Skin Failure Clinical Indicator Scale

Proposal of a Tool for Distinguishing Skin Failure From a Pressure Injury

Richard Hill, RN, CWCN, FACCWS; Amy Petersen, RN, BSN


Wounds. 2020;32(10):272-278. 

In This Article

Abstract and Introduction


Introduction: Skin failure may be both visually similar in appearance and can occur concomitant to a pressure injury, but it has a fundamentally different etiology. To date, no validated assessment tools or clinical indicators are available that can help definitively distinguish skin failure from a pressure injury.

Objective: The Skin Failure Clinical Indicator Scale (SFCIS), a proposed tool that uses readily available variables to assist in more definitively identifying skin failure, was developed and assessed.

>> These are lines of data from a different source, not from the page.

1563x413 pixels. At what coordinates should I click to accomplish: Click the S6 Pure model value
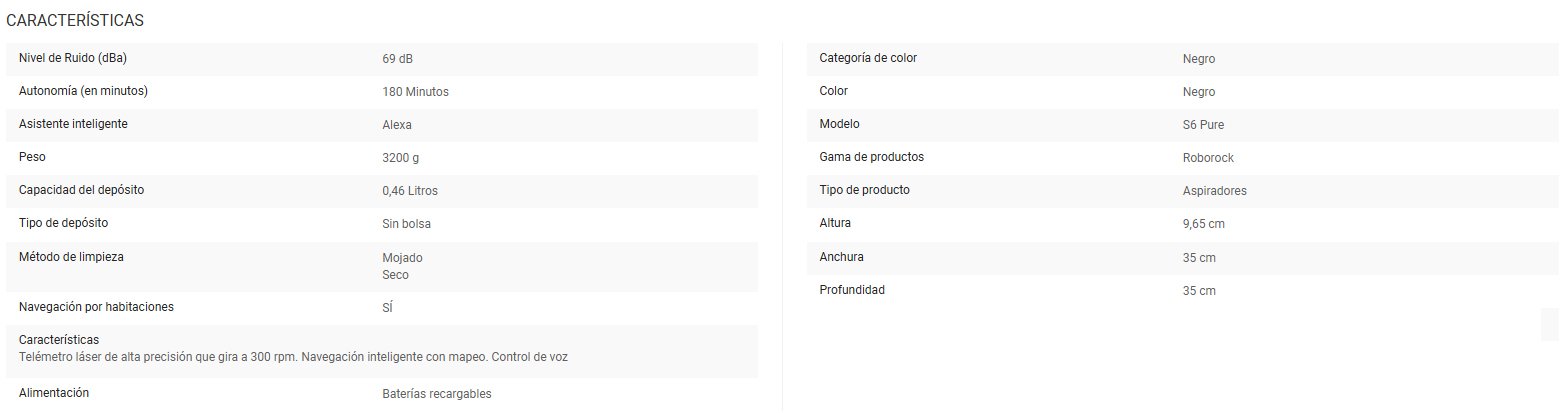tap(1203, 125)
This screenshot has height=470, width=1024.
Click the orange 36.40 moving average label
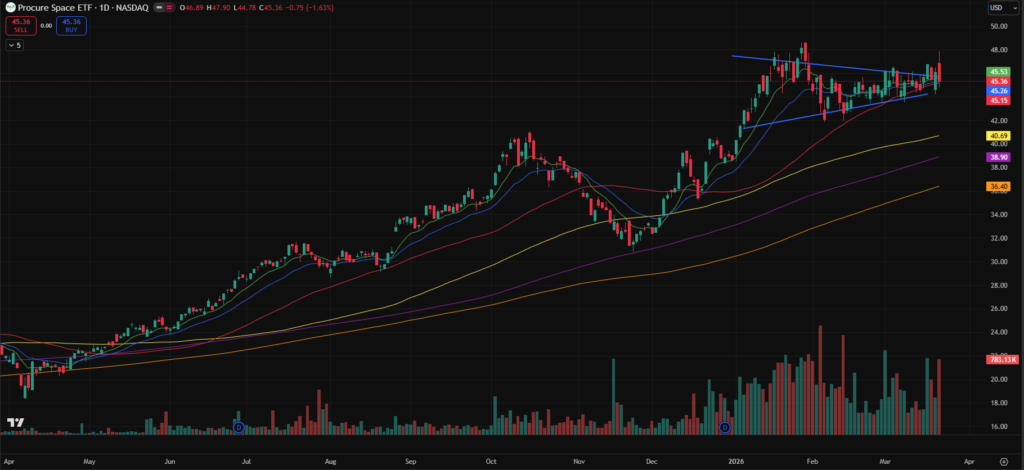[x=997, y=186]
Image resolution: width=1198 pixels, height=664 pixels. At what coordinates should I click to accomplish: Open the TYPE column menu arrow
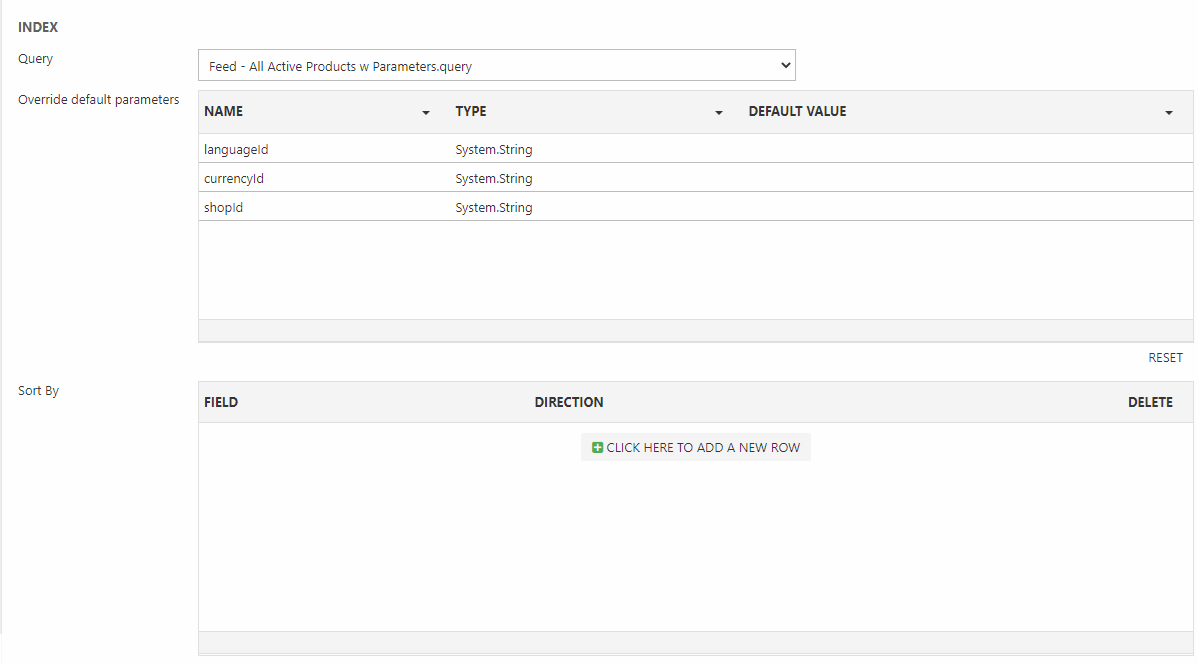click(x=719, y=113)
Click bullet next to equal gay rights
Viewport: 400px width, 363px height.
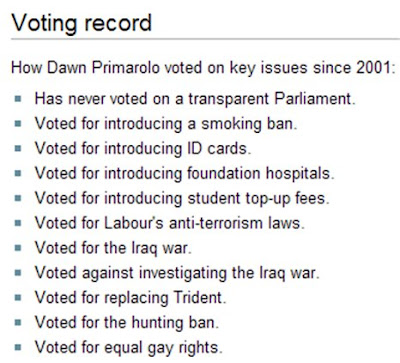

Methods: A retrospective case-control study was conducted among acute care hospital patients who experienced acute skin breakdown before death. Data were extracted from the electronic medical records of deceased acute care patients who experienced acute skin breakdown prior to death between January 1, 2017, and March 1, 2019, in 2 US hospitals. Using ICD-10 coding, patients were separated into 2 groups depending on if the skin breakdown occurred at locations typical for pressure injury formation or atypical (non-pressure) locations. Patient diagnostic and clinical data were compared between the 2 groups. Univariate and multivariate data analyses were performed via backward stepwise logistic regression in order to identify significant predictors of skin failure; regression coefficients were converted into integers in order to create a tool that could assist in probable identification of skin failure.

Results: Of the 52 patients included in this study, 16 experienced skin breakdown at locations typical for pressure injury and 36 had skin breakdown in atypical locations, which was assumed to be indicative of skin failure. Factors found to help distinguish between skin failure and pressure injury included a serum albumin level less than 3.5 mg/dL (P = .07), impaired blood flow (P = .05), presence of sepsis/multiorgan dysfunction syndrome (P = .001), vasopressor/inotrope use (P < .001), and mechanical ventilation (P = .06), which ultimately correctly identified 83.7% as cases of probable skin failure.

Conclusions: This scale may provide a means to correctly recognize and diagnose skin failure, initiate appropriate interventions, and decrease potential reimbursement penalties to facilities. Further testing will be necessary in order to validate the specificity and selectivity of this instrument.


Skin failure is a concept that includes multiple similar phenomena described in the literature as Kennedy Terminal Ulcers, Skin Changes at Life's End (SCALE), and Trombley-Brennan Terminal Tissue Injuries (TB-TTI).[1] These phenomena result in ulcerations that, although somewhat visually similar in appearance to pressure injuries, have a fundamentally different etiology despite the ability to occur concomitantly with a pressure injury.[2] Current consensus holds that skin failure may occur during an acute illness as a result of chronic illness or as part of the dying process.[1] Skin failure manifests with objective, observable characteristics such as a rapid onset, an acute progression, full-thickness tissue involvement, and ill-defined (often purpuric) borders.[1]

Promotion and maintenance of skin integrity is a fundamental part of nursing. Pressure injuries seem to dominate the discussion in the literature, but this comes as no surprise when it is noted that pressure injuries alone carry a substantial cost burden to facilities, an estimated $9.1 to $11.6 billion annually.[3] The Centers for Medicare and Medicaid Services[4] modified its Inpatient Prospective Payment System in 2008 to reduce hospital reimbursements for pressure injuries not present-on-admission and, in 2015, began to penalize hospital reimbursements of the lowest performing quartile of hospitals. As a result of these reimbursement changes, misdiagnosis of skin failure as a facility-acquired Stage 3 or Stage 4 pressure injury can have a substantial financial impact.

Skin Failure Clinical Indicator Scale proposal

Currently, discernment of wound etiology is heavily reliant on visual analysis and patient history. A survey of 100 certified wound care nurses showed that, if limited to purely visual analysis, the correct etiology was determined 17% more often than by chance alone.[5] To further complicate the issue of etiology, no validated assessment tools or clinical indicators are available that can assist in determining etiology or providing a more definitive diagnosis of skin failure.[6]

The purpose of this study was to develop a novel, objective scoring system, the Skin Failure Clinical Indicator Scale (SFCIS); this scale, in conjunction with pertinent history and readily available lab work, could assist in distinguishing between plausible instances of skin failure versus pressure injury.